Saham energi dan batu bara lainnya turut memperdalam koreksi indeks. BUMI menyumbang penurunan 12,98 poin, UNTR sekitar 11,13 poin, serta BRPT sebesar 13,77 poin.
Sementara itu, GOTO dan BREN masing-masing menekan IHSG sekitar 15,79 poin dan 14,81 poin, menandakan tekanan jual juga terjadi pada saham teknologi dan energi terbarukan.
Secara keseluruhan, sepuluh saham top laggards tersebut menyumbang penurunan sekitar 191 poin terhadap IHSG, menjelaskan besarnya tekanan indeks meski pelemahan tidak terjadi secara merata di seluruh saham.

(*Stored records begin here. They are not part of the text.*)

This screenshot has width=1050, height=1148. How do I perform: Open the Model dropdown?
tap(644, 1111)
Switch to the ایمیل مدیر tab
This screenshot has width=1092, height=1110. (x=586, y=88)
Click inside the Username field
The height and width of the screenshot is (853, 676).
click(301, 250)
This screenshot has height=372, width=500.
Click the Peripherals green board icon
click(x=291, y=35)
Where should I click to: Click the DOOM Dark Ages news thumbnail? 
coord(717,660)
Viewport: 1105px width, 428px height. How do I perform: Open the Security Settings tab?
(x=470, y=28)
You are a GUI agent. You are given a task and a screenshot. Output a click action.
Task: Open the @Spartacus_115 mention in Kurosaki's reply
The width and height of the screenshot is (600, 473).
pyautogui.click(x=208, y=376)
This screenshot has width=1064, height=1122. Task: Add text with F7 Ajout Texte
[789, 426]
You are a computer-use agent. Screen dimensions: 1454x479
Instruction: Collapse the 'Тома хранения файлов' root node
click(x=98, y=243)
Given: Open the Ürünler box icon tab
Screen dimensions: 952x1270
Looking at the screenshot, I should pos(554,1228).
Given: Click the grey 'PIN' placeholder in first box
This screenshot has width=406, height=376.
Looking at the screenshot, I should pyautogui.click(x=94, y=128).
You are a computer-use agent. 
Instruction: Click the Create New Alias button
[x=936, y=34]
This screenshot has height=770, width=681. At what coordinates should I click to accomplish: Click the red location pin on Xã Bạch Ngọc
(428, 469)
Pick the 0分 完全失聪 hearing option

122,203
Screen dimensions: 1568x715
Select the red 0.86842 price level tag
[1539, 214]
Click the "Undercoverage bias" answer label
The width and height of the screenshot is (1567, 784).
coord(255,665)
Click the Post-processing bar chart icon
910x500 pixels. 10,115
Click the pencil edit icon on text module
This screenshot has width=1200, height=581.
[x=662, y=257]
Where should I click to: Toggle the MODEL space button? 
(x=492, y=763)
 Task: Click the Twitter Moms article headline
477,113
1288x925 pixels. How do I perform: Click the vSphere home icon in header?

Tekanan Pasar dan Arus Modal Asing
Tekanan di pasar saham domestik kian terasa seiring investor asing mencatatkan net sell sebesar Rp3,50 triliun sepanjang pekan.
Dalam periode yang sama, IHSG terkoreksi 1,37 persen ke level 8.951,01, menjauh dari posisi tertinggi sepanjang masa (all-time high/ATH) di 9.174,47 yang sempat disentuh pada perdagangan intraday 20 Januari 2026.